**CONSIGNE:** Recopiez le passage du texte sur l’inclusion à l’école qui commence aux mots « Remédier au phénomène » et s’arrête après « s’ouvrir d’autres horizons. », en substituant « pauvreté » à « précarité ».

Crèche et école

L’inclusion comme horizon

L’inclusion comme horizon

Remédier au phénomène de relégation vers l’enseignement spécialisé d’élèves issus de familles vivant dans la précarité est essentiel. Car ces enfants sont sans doute celles et ceux qui ont le plus besoin du soutien de l’école pour sortir du cycle de l’exclusion et voir s’ouvrir d’autres horizons.

« La plupart des jeunes et des parents que je croise ont une expérience de l’enseignement spécialisé », confie Arnaud Groessens. Cet ancien prof de secondaire dans l’enseignement général se souvient d’avoir été secoué lorsqu’il a été engagé chez ATD Quart-Monde.
« C’est la première fois que j’avais accès à la réalité des familles précarisées, qui sont complètement mises de côté. Les enfants y sont généralement orientés vers l’enseignement spécialisé dès la 3e maternelle ou la 1re primaire, et il n’est pas rare que les parents, voire les grands-parents, aient eux-mêmes fréquenté cet enseignement. C’est ce qu’on appelle un mécanisme de reproduction de la pauvreté, parce que les perspectives de vie active et d’autonomie réelle après l’enseignement spécialisé sont faibles. »

**MATÉRIEL FOURNI:**
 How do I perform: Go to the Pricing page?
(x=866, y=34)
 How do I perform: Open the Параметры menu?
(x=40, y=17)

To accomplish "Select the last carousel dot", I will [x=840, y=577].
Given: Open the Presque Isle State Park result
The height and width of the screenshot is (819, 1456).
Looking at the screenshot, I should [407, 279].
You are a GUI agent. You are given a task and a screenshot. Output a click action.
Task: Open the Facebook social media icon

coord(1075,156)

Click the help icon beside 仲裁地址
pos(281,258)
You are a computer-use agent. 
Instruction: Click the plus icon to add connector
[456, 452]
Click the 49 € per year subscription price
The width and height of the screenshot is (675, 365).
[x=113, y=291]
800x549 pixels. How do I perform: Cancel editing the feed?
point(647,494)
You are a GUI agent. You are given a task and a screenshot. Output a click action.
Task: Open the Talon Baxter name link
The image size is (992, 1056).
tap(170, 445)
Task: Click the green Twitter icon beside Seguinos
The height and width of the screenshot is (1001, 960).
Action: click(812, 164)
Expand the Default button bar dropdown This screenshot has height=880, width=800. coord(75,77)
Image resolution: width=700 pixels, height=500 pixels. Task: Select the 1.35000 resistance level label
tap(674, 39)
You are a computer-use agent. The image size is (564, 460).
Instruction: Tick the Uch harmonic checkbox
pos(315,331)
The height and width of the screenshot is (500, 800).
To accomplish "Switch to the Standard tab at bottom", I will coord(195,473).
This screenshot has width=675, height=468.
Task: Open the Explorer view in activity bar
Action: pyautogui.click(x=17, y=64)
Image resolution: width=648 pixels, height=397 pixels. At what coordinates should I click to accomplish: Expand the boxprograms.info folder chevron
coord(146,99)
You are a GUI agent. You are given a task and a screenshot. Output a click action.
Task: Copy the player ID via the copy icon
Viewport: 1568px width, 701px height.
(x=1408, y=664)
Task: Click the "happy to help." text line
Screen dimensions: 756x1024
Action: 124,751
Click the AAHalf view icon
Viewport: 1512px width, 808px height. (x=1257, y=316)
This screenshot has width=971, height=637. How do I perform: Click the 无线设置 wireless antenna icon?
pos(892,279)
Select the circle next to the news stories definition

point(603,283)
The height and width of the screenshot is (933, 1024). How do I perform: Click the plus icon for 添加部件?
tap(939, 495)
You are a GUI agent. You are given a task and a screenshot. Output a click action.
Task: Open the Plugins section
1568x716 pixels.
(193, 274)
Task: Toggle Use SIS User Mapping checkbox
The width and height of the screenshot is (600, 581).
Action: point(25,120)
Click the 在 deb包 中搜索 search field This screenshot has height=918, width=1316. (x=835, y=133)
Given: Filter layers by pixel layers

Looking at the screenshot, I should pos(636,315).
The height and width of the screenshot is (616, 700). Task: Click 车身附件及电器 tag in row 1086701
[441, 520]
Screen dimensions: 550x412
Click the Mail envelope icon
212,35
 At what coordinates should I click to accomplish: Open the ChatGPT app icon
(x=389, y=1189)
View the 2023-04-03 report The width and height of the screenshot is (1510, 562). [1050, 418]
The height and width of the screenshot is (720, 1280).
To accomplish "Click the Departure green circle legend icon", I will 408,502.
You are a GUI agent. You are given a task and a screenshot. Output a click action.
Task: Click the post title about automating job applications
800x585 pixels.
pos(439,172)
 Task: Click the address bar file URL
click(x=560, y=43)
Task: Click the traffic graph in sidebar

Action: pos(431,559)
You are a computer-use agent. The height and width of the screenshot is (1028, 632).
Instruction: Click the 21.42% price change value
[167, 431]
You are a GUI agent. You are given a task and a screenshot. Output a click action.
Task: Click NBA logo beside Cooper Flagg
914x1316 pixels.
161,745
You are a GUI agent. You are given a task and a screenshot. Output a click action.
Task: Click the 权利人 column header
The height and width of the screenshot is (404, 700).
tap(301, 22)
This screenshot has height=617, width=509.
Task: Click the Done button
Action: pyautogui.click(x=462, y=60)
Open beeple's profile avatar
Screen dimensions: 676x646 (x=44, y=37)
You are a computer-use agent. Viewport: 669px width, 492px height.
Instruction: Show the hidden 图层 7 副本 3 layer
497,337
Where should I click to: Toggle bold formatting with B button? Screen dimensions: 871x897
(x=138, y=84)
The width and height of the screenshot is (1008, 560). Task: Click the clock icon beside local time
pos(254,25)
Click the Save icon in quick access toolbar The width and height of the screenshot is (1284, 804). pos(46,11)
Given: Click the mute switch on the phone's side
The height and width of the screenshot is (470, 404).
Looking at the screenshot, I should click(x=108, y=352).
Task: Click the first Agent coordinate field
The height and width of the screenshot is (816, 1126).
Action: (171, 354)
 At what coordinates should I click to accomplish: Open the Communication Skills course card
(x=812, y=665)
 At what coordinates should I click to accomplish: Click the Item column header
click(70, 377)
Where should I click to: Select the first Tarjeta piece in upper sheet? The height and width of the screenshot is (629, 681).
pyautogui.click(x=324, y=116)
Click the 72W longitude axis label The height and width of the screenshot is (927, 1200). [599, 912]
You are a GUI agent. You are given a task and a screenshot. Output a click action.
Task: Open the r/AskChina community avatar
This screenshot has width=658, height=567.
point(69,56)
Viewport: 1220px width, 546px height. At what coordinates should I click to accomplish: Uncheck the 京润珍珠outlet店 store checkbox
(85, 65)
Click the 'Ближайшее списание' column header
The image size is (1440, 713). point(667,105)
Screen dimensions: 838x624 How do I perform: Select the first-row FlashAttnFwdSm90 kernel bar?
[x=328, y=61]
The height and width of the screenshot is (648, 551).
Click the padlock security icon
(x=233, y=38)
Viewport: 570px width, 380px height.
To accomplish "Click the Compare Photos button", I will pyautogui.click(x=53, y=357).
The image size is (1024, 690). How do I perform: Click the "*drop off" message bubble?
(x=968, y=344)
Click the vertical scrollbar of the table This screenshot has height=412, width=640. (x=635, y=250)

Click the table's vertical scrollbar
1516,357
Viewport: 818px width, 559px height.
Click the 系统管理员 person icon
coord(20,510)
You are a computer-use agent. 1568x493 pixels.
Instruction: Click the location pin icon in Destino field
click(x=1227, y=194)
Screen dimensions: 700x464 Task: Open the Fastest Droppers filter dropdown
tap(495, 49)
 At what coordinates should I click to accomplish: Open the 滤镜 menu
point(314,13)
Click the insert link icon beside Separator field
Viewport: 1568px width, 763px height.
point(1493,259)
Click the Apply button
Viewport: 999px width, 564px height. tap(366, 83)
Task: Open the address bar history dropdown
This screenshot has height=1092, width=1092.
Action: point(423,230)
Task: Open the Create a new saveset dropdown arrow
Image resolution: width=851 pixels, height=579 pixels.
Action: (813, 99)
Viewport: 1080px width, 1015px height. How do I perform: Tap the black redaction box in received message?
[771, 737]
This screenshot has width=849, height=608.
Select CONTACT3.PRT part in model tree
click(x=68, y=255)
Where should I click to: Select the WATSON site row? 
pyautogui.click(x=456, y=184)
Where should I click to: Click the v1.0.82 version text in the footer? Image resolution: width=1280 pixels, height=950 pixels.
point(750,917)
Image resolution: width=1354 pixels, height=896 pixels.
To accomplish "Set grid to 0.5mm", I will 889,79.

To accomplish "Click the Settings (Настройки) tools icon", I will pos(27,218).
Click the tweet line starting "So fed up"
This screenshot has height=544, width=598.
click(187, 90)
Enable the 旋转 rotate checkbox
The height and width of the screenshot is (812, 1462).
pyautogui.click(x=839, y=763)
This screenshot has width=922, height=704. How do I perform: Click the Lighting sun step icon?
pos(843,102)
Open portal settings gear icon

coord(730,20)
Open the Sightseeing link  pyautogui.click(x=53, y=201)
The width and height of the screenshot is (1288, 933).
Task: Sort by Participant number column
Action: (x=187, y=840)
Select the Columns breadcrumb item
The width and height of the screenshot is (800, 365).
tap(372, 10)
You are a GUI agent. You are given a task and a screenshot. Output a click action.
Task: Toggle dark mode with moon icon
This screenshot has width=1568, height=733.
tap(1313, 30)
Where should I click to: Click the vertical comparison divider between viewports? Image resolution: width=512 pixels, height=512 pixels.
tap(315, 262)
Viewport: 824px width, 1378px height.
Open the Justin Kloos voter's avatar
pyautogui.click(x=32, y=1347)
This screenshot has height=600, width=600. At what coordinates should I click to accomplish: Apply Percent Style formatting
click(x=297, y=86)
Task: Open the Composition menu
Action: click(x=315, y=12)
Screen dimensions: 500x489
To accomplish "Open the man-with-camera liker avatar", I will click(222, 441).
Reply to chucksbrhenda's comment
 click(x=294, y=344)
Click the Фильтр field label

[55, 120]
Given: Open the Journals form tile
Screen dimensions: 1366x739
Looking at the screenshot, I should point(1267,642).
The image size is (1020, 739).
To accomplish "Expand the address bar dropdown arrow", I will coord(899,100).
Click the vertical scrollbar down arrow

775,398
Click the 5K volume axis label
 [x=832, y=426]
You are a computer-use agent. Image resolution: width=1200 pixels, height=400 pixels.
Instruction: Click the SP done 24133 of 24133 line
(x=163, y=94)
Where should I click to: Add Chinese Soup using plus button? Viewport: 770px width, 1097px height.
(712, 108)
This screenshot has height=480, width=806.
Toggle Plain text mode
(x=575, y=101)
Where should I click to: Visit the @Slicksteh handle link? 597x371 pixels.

**RÉPONSE ATTENDUE:**
Remédier au phénomène de relégation vers l’enseignement spécialisé d’élèves issus de familles vivant dans la pauvreté est essentiel. Car ces enfants sont sans doute celles et ceux qui ont le plus besoin du soutien de l’école pour sortir du cycle de l’exclusion et voir s’ouvrir d’autres horizons.